Attributed to Paulus PONTIUS
Antwerp 1603 - Antwerp 1658
Biography
Trained initially as a painter, the prolific Flemish engraver Paulus Pontius was a pupil of the printmaker Lucas Vorsterman the Elder, whom he succeeded in the workshop of the painter Peter Paul Rubens. Pontius became a master in the Antwerp Guild and became the artist mainly responsible for reproducing Rubens’s painted works in the form of engravings, working for the master from 1624 onwards. As Paul Huvenne has noted, ‘Pontius proved capable of emulating Vorsterman’s style. He may have been less spontaneous and virtuosic, but he worked in a more controlled and consistent manner. He would engrave fifteen plates for Rubens, but in addition, apparently at his own expense, he would produce a great deal of Rubens’s graphic art.’ Pontius lived in Rubens’s home until the year after the master’s death, and in all produced just over forty engravings after works by Rubens.
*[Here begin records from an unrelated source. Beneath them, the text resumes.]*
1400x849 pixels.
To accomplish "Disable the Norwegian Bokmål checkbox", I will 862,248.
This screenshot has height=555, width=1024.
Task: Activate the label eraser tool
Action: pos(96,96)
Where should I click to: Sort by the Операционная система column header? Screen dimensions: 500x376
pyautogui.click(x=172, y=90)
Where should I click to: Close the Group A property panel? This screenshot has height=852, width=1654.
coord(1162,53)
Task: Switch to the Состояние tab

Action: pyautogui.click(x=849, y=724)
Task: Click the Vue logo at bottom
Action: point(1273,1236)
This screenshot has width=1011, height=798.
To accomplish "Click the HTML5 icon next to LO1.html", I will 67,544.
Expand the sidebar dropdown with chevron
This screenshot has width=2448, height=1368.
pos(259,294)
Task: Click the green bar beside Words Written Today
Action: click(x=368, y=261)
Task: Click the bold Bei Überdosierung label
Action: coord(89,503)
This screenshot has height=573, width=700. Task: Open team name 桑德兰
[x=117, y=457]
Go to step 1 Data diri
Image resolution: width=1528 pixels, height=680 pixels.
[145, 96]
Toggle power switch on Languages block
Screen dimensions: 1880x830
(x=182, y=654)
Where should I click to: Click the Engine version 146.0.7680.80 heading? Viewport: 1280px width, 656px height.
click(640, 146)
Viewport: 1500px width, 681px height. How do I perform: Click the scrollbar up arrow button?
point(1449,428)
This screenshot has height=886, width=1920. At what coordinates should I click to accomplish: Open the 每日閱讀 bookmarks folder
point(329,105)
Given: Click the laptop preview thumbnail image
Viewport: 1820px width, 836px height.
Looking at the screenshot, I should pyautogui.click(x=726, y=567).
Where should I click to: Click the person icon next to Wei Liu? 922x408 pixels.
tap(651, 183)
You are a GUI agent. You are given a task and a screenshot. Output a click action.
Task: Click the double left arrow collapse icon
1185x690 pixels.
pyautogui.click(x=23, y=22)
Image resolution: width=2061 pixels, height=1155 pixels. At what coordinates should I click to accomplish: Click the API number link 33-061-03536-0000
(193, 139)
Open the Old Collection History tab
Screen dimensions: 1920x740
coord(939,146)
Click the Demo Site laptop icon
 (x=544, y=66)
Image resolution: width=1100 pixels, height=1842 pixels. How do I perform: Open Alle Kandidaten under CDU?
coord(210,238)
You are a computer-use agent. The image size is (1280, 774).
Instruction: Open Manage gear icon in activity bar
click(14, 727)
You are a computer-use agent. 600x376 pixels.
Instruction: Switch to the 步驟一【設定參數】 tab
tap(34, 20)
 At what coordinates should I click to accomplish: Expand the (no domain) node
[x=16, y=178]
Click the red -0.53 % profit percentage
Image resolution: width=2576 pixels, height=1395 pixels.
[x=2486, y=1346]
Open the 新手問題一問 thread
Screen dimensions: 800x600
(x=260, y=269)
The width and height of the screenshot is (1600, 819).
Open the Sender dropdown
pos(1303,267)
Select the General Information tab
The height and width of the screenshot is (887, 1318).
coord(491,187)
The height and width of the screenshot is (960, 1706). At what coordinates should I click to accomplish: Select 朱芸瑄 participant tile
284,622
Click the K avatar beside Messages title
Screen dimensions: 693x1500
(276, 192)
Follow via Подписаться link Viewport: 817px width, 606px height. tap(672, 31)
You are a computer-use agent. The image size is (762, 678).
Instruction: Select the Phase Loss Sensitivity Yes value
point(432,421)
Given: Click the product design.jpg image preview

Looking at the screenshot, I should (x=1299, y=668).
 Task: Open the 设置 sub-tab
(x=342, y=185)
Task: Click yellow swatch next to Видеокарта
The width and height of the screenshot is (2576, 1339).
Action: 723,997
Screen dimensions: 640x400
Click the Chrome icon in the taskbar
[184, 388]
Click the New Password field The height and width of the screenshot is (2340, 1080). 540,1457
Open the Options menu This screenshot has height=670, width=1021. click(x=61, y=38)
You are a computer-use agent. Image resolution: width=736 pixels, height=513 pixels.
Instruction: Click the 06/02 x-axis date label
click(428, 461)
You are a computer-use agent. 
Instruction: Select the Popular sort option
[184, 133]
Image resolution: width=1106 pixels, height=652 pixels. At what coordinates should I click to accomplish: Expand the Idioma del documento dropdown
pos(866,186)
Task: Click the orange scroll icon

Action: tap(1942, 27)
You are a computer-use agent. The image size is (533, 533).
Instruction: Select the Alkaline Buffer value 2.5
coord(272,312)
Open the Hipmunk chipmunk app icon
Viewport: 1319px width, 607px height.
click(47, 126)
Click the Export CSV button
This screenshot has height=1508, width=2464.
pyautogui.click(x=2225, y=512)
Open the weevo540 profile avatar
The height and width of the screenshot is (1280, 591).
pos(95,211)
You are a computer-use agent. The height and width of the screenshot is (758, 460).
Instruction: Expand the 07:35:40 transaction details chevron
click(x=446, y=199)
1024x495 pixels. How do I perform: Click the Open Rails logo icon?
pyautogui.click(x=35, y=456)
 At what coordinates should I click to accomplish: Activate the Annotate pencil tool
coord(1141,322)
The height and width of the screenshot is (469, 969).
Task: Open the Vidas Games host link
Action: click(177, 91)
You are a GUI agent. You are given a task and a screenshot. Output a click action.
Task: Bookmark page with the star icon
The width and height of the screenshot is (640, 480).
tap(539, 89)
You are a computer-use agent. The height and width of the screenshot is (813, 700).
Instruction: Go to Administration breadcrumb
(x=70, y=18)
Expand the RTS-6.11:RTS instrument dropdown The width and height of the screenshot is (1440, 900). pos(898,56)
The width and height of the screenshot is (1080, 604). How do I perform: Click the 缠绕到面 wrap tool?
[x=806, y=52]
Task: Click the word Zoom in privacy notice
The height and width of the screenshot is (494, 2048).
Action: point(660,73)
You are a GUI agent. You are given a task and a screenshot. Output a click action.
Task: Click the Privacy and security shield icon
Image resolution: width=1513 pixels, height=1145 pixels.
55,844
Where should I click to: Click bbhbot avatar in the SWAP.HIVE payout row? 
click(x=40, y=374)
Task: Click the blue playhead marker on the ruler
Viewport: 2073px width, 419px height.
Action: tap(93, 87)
He later continued to work with other leading painters in Antwerp, notably Anthony Van Dyck and Jacob Jordaens.
Very few drawings by Paulus Pontius are known, of which most have been heavily reworked by Rubens. The most significant of these are two studies for engravings made after Rubens’s paintings; a drawing of The Assumption of the Virgin of c.1624 in the J. Paul Getty Museum in Los Angeles and a Descent of the Holy Spirit of 1627 in the British Museum in London. In both cases the original, underlying drawing in black chalk or brown wash by Pontius has been extensively retouched by Rubens with grey and white gouache. As Rowlands has observed of such drawings, ‘The elaborate drawings made in preparation for prints after Rubens’s paintings give us a close insight into the extent of the master’s collaboration with his engravers. Firstly, the rather mechanical initial task of producing a drawing after the painting was generally delegated to an assistant, or perhaps to the engraver. The quality of this preliminary drawing, usually in black chalk, varies…The master then extensively reworked the sheet, using either washes reinforced with opaque grey and white bodycolour…or oils. In the process Rubens often transformed a weak drawing into a practically autograph one of superb quality. In many cases…important changes were made at this stage to adapt the original composition to suit the printed medium.’